Die Vollkasko-Mentalität der Schweizer
Der Drang zur Rückkehr ist gross, die Ideen kreativ. Manche versuchen, die Rega zu aktivieren, und reden ihre Angehörigen krank. Andere wenden sich ans Departement für auswärtige Angelegenenheiten, das mit Hilferufen eingedeckt wird. Das EDA weiss um die Vollkasko-Mentalität der Schweizer, doch kann die hohen Erwartungen kaum erfüllen. «Jede Person trägt die Verantwortung bei der Vorbereitung und Durchführung eines Auslandaufenthaltes oder bei der Ausübung einer Tätigkeit im Ausland», heisst es in Artikel 5 des Auslandschweizergesetzes.
Daran erinnerte an der gestrigen Medienkonferenz der Bundesbehörden auch Hans-Peter Lenz, Leiter des EDA-Krisenmanagementzentrums. Lenz sprach auch über Marokko. Er berichtete von Hunderten gestrandeter Schweizer und Charterflugzeugen, die die Leute wegen fehlender Fluggenehmigungen nicht nach Hause bringen konnten. EDA-Diplomaten intervenierten und deblockierten die Situation.
Am Dienstag sollten fünf Flugzeuge die Schweizer nach Hause bringen. Für die Betroffenen ein Glücksfall.
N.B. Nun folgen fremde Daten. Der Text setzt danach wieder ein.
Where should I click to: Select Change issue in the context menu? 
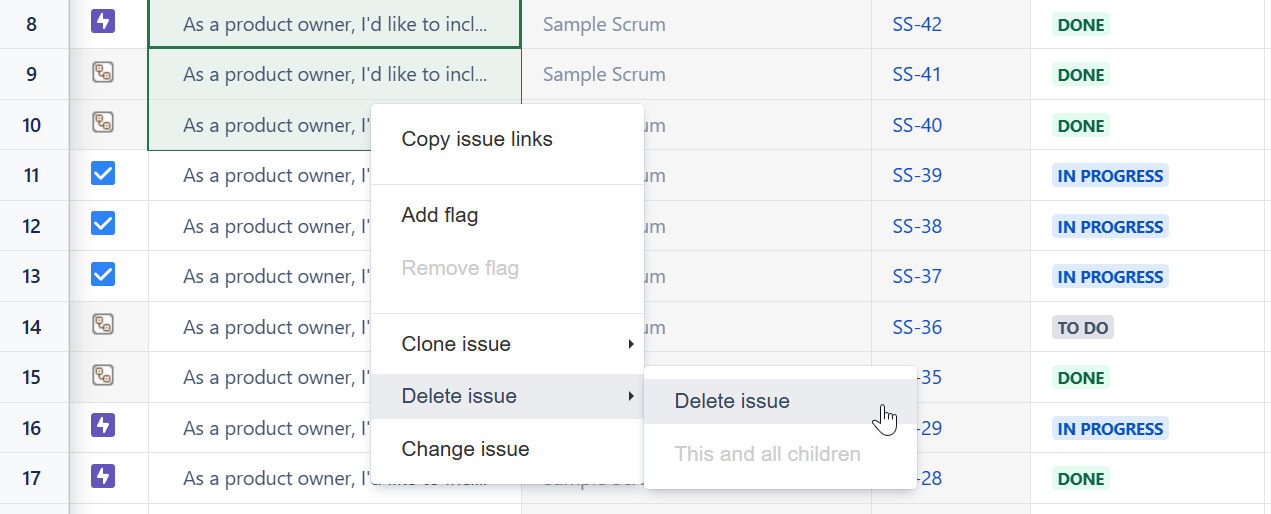click(x=465, y=449)
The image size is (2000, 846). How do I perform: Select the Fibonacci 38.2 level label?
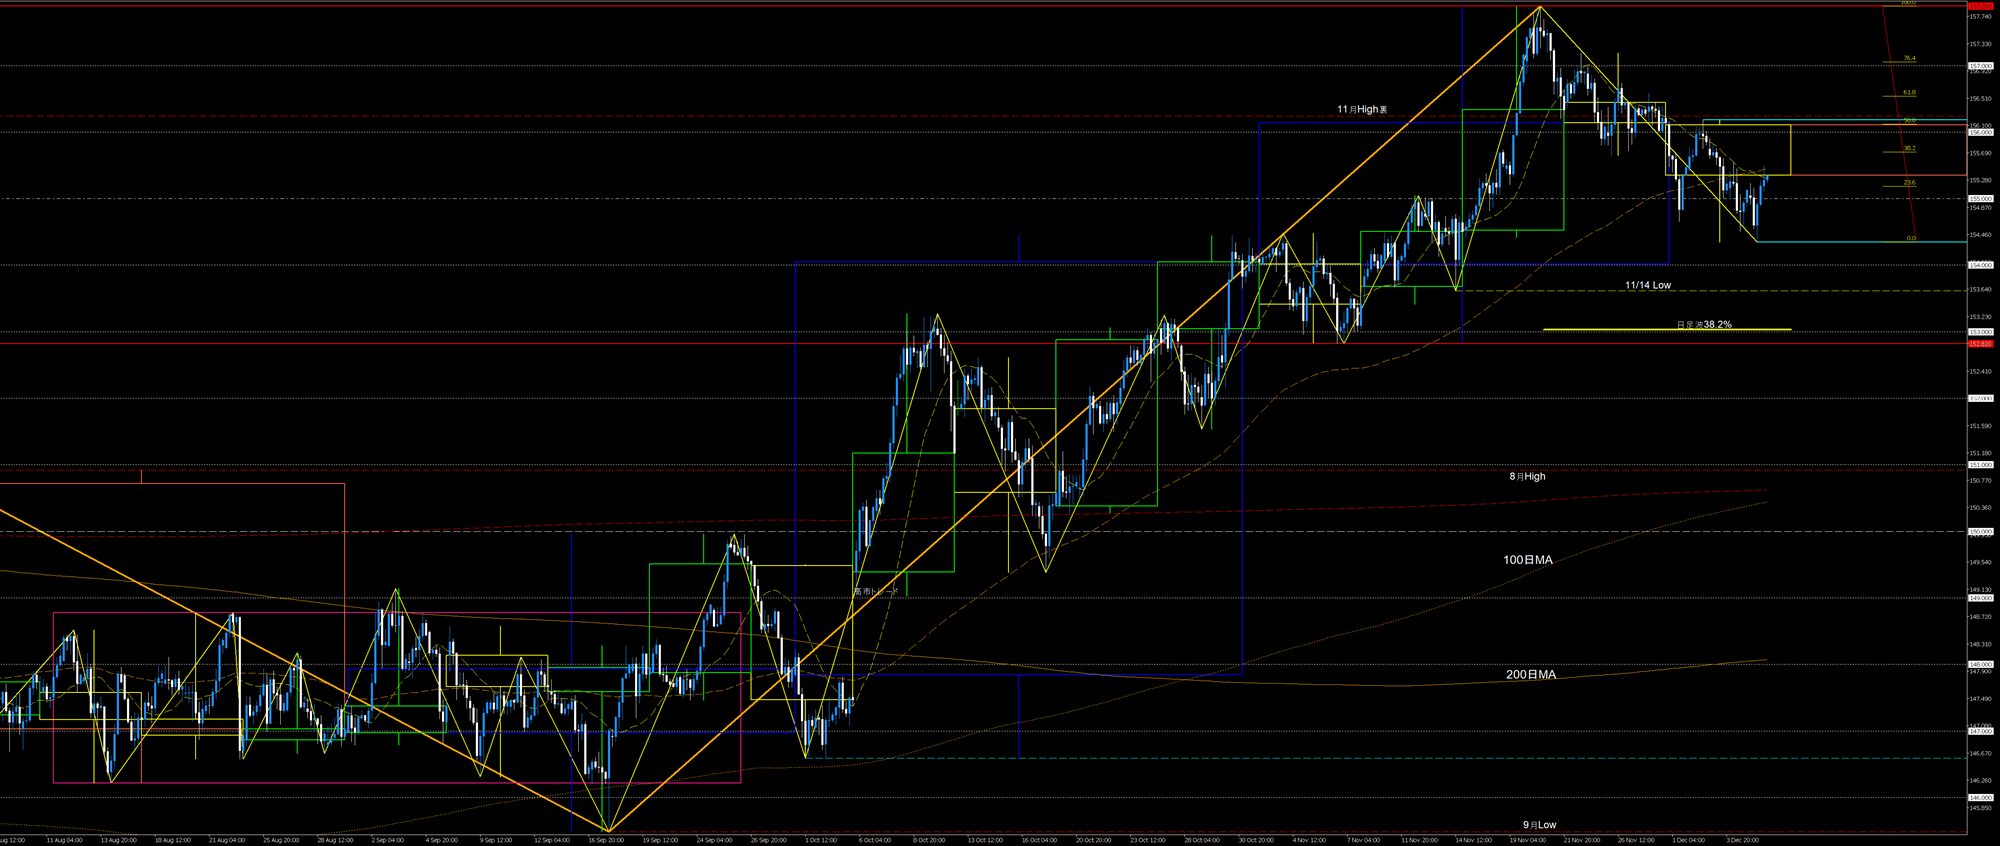(1909, 148)
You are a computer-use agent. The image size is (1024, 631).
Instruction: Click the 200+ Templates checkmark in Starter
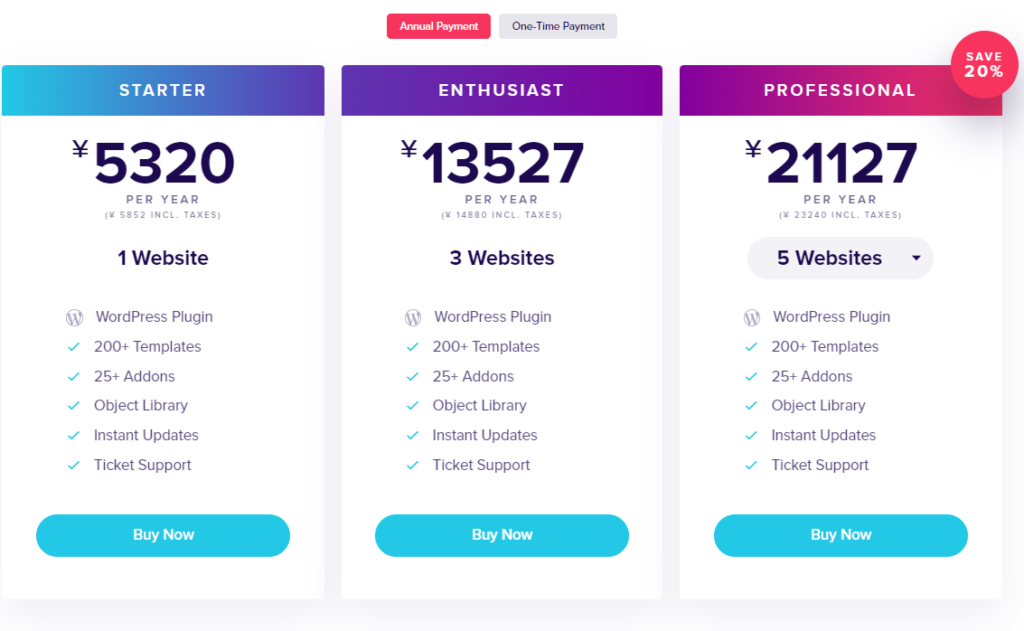click(74, 347)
In anderen Fällen gewähren Konsulate oder Botschaften im besten Fall ein wenig Geld für ein Rückflugticket, das der Empfänger selbst organisieren und dem EDA in der Schweiz zurückzahlen muss. Das Aussendepartement will im Krisenfall nicht zum Reisebüro mutieren.

Erste Anlaufstelle bleiben die Airlines wie Swiss oder Edelweiss und die Reiseveranstalter. Das Pauschalreisegesetz verpflichtet Letztere, organisatorisch zu helfen. Die Reisebüros sind derzeit ausschliesslich mit Stornierungen und Umbuchungen beschäftigt.
Das bedeutet: kein Umsatz, gar negativer, aber enorm viel Arbeit. Walter Kunz vom Schweizer Reise-Verband sagt: «Eigentlich kennen wir uns mit Krisensituationen wie 9/11 oder Tsunami aus. Aber das hier ist wirklich dramatisch und beispiellos für die ganze Branche.»